Women Are from Venus; Men Are from Mars.

     I feel very...overwhelmed right now. With emotions and stuff. Fun fact: the part of a woman's brain that perceives physical pain also interprets emotions. So if you make a girl sad it's like punching her in the face. Well my teacher's definitely been making me upset lately, but that's not his fault. It's not like he would know how I'm feeling. Then again...how could you not know you're punching someone in the face?

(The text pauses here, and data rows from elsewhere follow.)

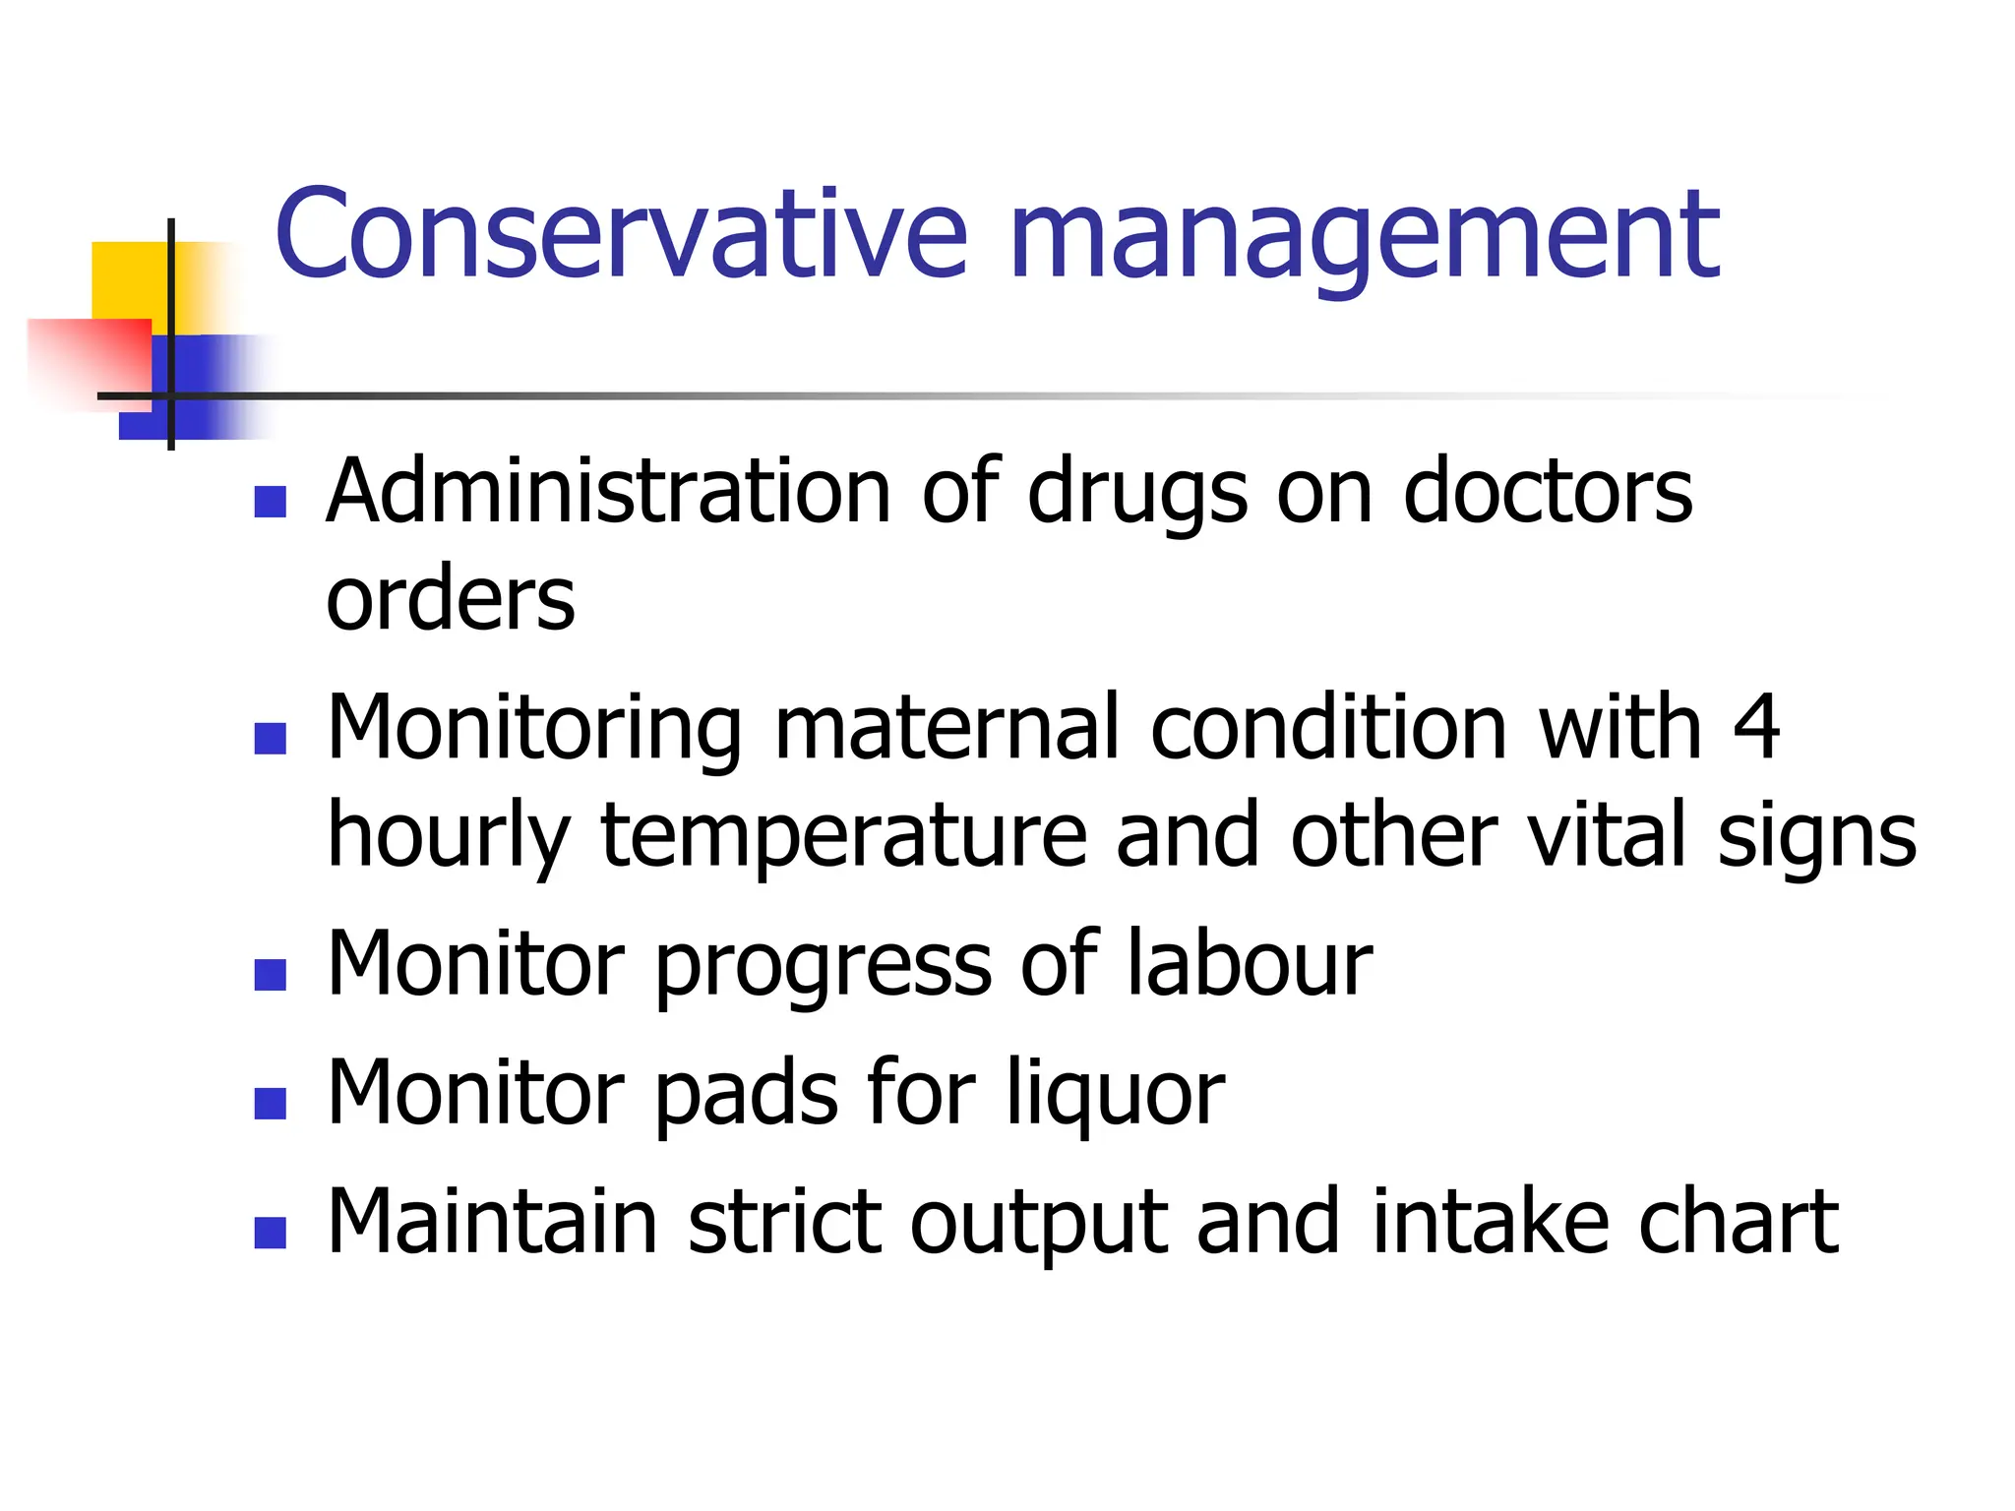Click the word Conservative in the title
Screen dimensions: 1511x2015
coord(620,235)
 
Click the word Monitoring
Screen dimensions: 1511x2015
coord(534,731)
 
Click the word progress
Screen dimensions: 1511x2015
coord(823,968)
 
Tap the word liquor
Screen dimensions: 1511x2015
coord(1116,1096)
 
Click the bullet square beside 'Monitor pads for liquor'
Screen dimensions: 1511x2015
coord(270,1103)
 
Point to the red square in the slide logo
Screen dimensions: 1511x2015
coord(93,359)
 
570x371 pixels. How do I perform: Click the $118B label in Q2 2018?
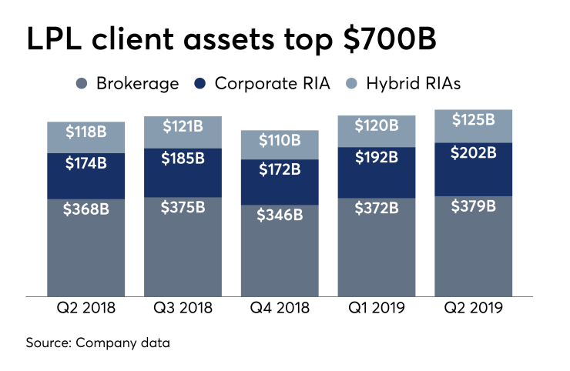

     Nothing significant's happened lately to make me feel so down. I suppose I just have a mean case of the I-love-my-teacher-desperately-but-I'm-realizing-a-relationship-with-him-is-impossible blues. Even that boy from earlier isn't helping much anymore. He sort of serves as a poor distraction, unfortunately. All I can think about is the window and how perfect my teacher is and how he's, well, a teacher, and that just really sucks. Maybe he has inspired some of my best poems, but would it be such a bad thing if he were to be the reason I wrote my first ever happy piece? Yeah? That's what I thought. I guess I just feel like this isn't very healthy. I'm sad all the time. Honestly, it's affecting my appetite pretty badly. I'm never hungry anymore. I'll go to eat something and I just...can't, because my stomach is always in knots. And the knots take up a lot of room and there's just no place for the food to fit. I wish he knew what he was putting me through, so he could maybe, you know, stop being so damn wonderful. The nerve of some people. I want him to stop throwing his fists at me for just two damn minutes so I can catch my breath.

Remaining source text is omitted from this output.